From: Hong, Duke (dhong@akamai.com)
Date: 02/27/04
Date: Fri, 27 Feb 2004 09:39:55 -0800 Message-ID: <F05E952D5FF2DB47BE322C5795DEB3E07C8F94@usca1ex-priv1.sanmateo.corp.akamai.com> From: "Hong, Duke" <dhong@akamai.com>
RTO is not a fixed value. When a connection is initiated, it is normally set to iRTO of 3 seconds. RTO is more or less equal to 3*RTT based on a weighted average.

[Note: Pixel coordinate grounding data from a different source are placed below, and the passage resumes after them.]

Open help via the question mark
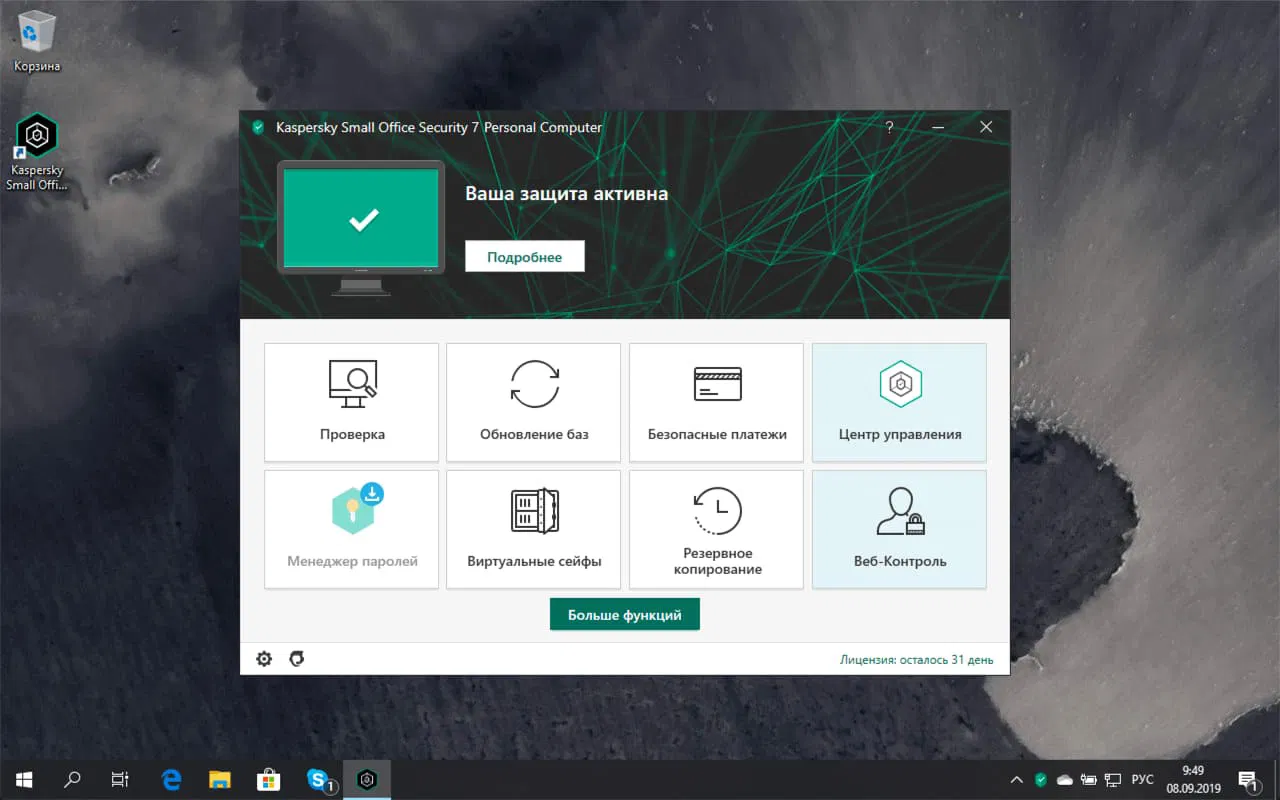 889,127
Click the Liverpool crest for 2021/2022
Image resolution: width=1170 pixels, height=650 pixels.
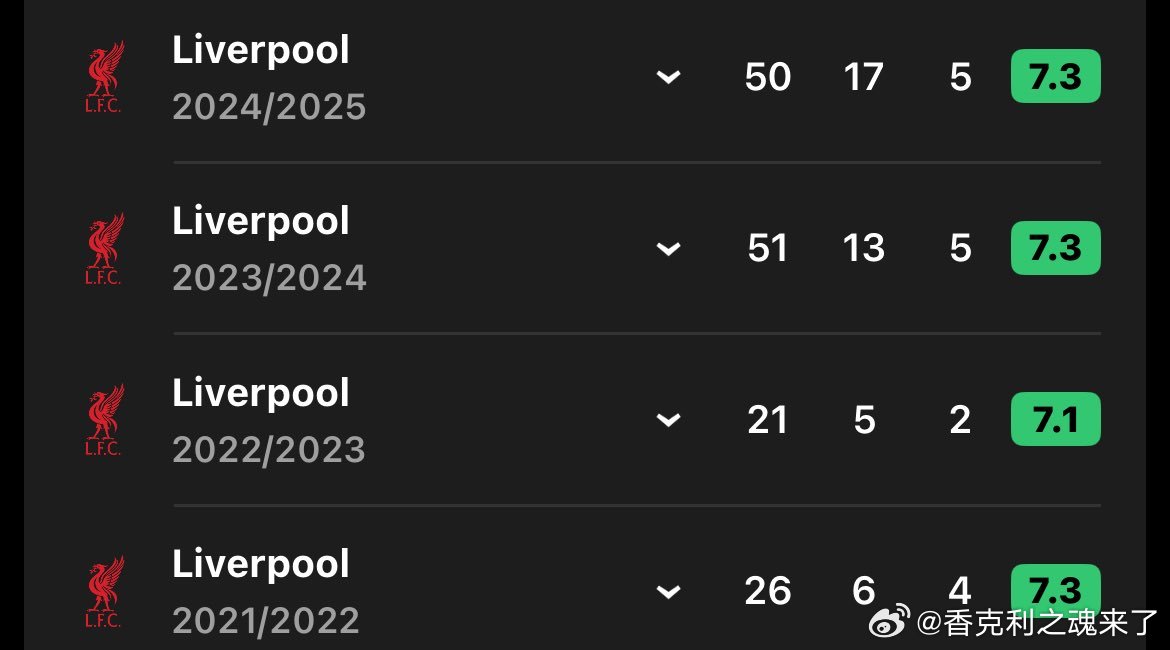click(x=104, y=591)
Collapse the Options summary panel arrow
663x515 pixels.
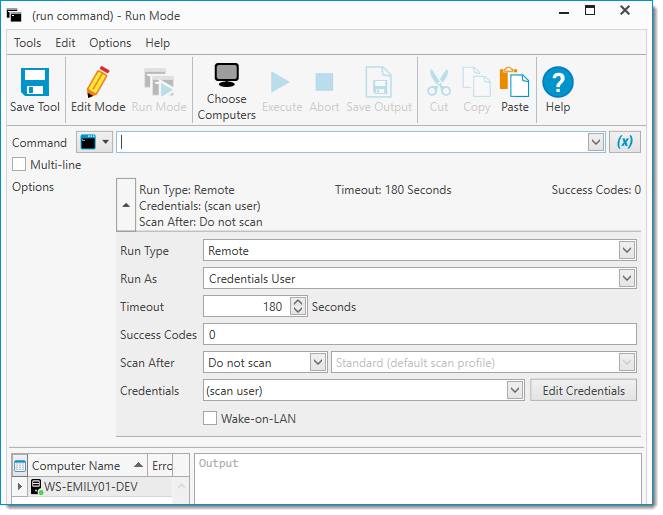click(125, 204)
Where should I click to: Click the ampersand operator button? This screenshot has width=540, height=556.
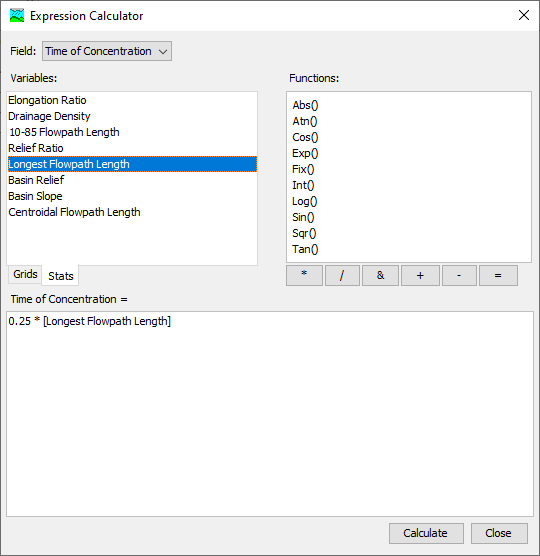point(380,276)
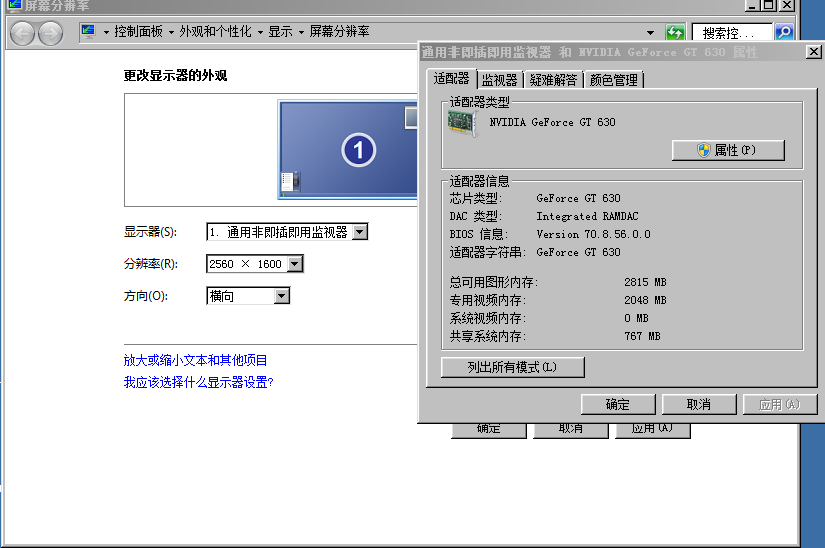Click 控制面板 in the breadcrumb path

(x=138, y=32)
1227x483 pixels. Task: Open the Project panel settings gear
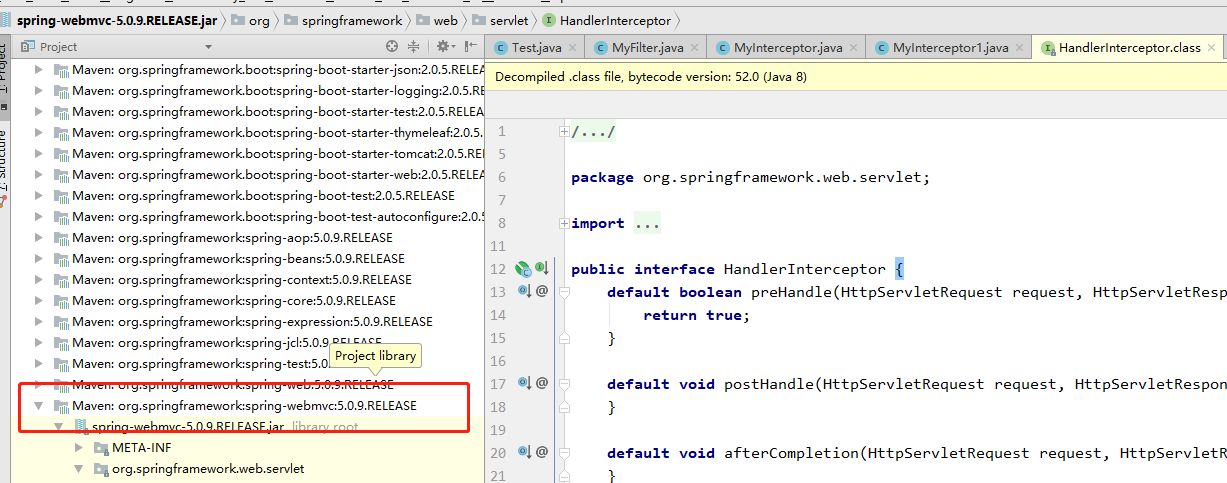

Since the RTTs in your plot are in the 3-4 second range, RTO was likely much higher and jtb's assessment that the retrans was SACK initiated is accurate.
-- duke -----Original Message----- From: Joshua Blanton [mailto:jblanton@masaka.cs.ohiou.edu] Sent: Thursday, February 26, 2004 7:43 PM To: Ruhai Wang Cc: Juan Francisco Torreblanca; tcptrace@tcptrace.org Subject: Re: tcptrace Regarding RTO value of Linux TCP Your assumption that no packets were lost does not really correspond with the plot that you sent... Right around 59ish seconds, there are a ton of duplicate acknowledgements, that all carry SACK data for later segments. This implies (both to the sender and to me) that you lost four segments. I suspect that if you had a dump on the receiver side, you would see that you did indeed lose 4 packets along the path - though I can't particularly prove that. However, I can say that if the packets were not lost, they were at least delayed by many seconds (until after the retransmission timer fired and re-sent those four packets). I don't see any RTOs happening in that plot - the retransmissions look like SACK recovery. I'm not sure why the sender went into recovery on the first dupack - but it may have seen that >3*SMSS packets were missing before the first SACK block and assumed them all to be missing. --jtb Ruhai Wang wrote: > The question originally came from a discussion about > packets retransmissions. Please see the attached pdf > file which contains two TSG and one RTT plots. The > second TSG plot is the enlarged view of a > retransmission scenario in which four consecutive > packets are retransmitted as you can observe clearly. > The RTT is for the transmission which has two > retransmission scenarios occurred. The transmission > was done using Linux 7.4 TCP SACK over a CLEAN channel > (BER=0) with RTT around 270 ms in a lab. It appears > the retransmissions are caused by retransmission timer > out rather than bit error corruption since no bit > error is introduced to the channel. What do you think? > > <juan.torreblanca@tartec.com> wrote: > > RTO changes dynamically based on every measured RTT. > > As far as I know, RTO doesn't have a known value for > > any TCP implementation, are you referring to this or > > am I missing something? -- Those who beat their swords into plowshares usually end up plowing for those who didn't. -- Ben Franklin ---------------------------------------------------------------------------- To unsubscribe, send a message with body containing "unsubscribe tcptrace" to majordomo@tcptrace.org.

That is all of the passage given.